## Teks Bacaan
-.-.-
Loading...

Sejarah Linggajati, Dulu Bernama Desa Gede, Warganya Beragama Hindu, Mendunia Karena Jadi Lokasi Perundingan





KUNINGAN (OKE)-  Desa Linggajati Kecamatan Cilimus kini menjadi pusat perhatian. Hal ini karena warganya terus menggelar aksi penolakan terhadap rencana berdirinya hotel di wilayah tersebut.

Penolakan karena akan memberikan dampak negatif. Total ada 7 penolakan yang disuarakan oleh warga. Rencana berdirinya hotel ramai pasca ada rekomendasi dari Forum  Penataan  Ruang Daerah (FPRD).  

Agar mengetahui lebih dekat Desa Linggajati kuninganoke.com akan membaha sejarah desa yang diambil dari berbagai sumber. Salah satunya dari website desa tersebut.

Desa Linggajati adalah sebuah desa yang terletak dibawah kaki Gunung Ciremai , yang menurut penduduk setempat mempunyai sejarah penting baik dalam penyebaran Agama Islam di wilayah nusantara maupun sejarah kemerdekaan Republik Indonesia.
-.-.-
## Bagian Data
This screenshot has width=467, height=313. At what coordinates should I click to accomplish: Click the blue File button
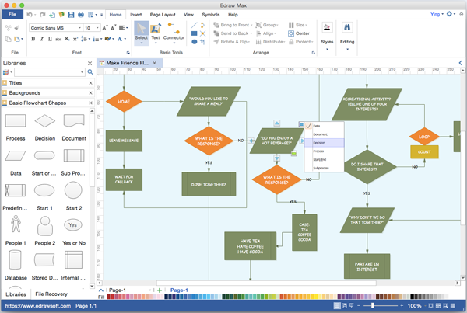pos(12,14)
-.-.-
## Daftar Tugas
A. Jawablah pertanyaan berikut berdasarkan teks tentang Desa Linggajati.
(i) Desa Linggajati termasuk dalam kecamatan apa?
(ii) Berapa total penolakan yang disuarakan oleh warga?
(iii) Desa Linggajati terletak di bawah kaki gunung apa?
B. Terjemahkan kalimat "Total ada 7 penolakan yang disuarakan oleh warga." dari teks tentang Desa Linggajati ke dalam bahasa Inggris.

## Hasil Tugas
A.
(i) Kecamatan Cilimus.
(ii) Tujuh penolakan.
(iii) Gunung Ciremai.

B. In total, there are 7 objections voiced by the residents.